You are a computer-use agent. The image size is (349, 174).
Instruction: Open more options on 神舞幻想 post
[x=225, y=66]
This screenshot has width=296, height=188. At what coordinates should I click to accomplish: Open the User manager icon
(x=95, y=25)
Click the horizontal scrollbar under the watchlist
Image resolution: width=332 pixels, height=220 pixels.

___

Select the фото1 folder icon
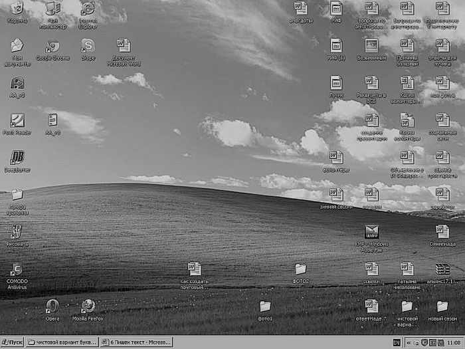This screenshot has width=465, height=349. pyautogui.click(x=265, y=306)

___

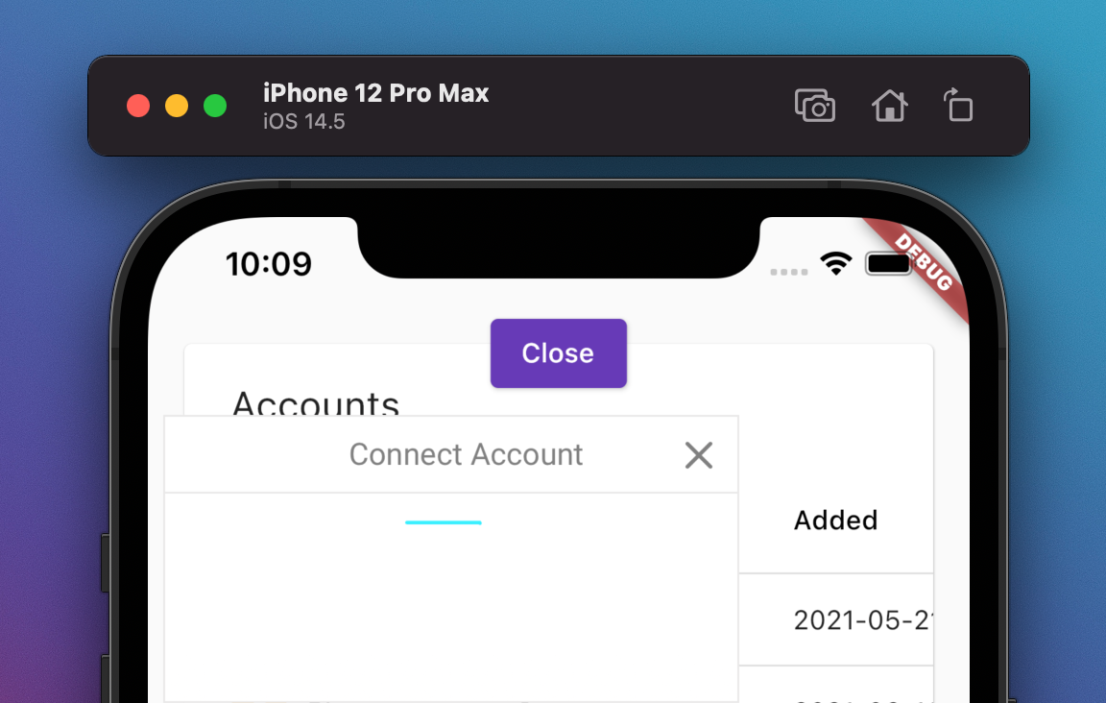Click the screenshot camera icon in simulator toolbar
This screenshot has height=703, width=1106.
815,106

___

WORK REQUEST: In the material above, locate the line containing "Instruction: Open more options on 神舞幻想 post" and the line containing "Image resolution: width=332". Transcribe exactly those two lines and every line between them, and nothing more.

EXPECTED ANSWER:
Instruction: Open more options on 神舞幻想 post
[x=225, y=66]
This screenshot has width=296, height=188. At what coordinates should I click to accomplish: Open the User manager icon
(x=95, y=25)
Click the horizontal scrollbar under the watchlist
Image resolution: width=332 pixels, height=220 pixels.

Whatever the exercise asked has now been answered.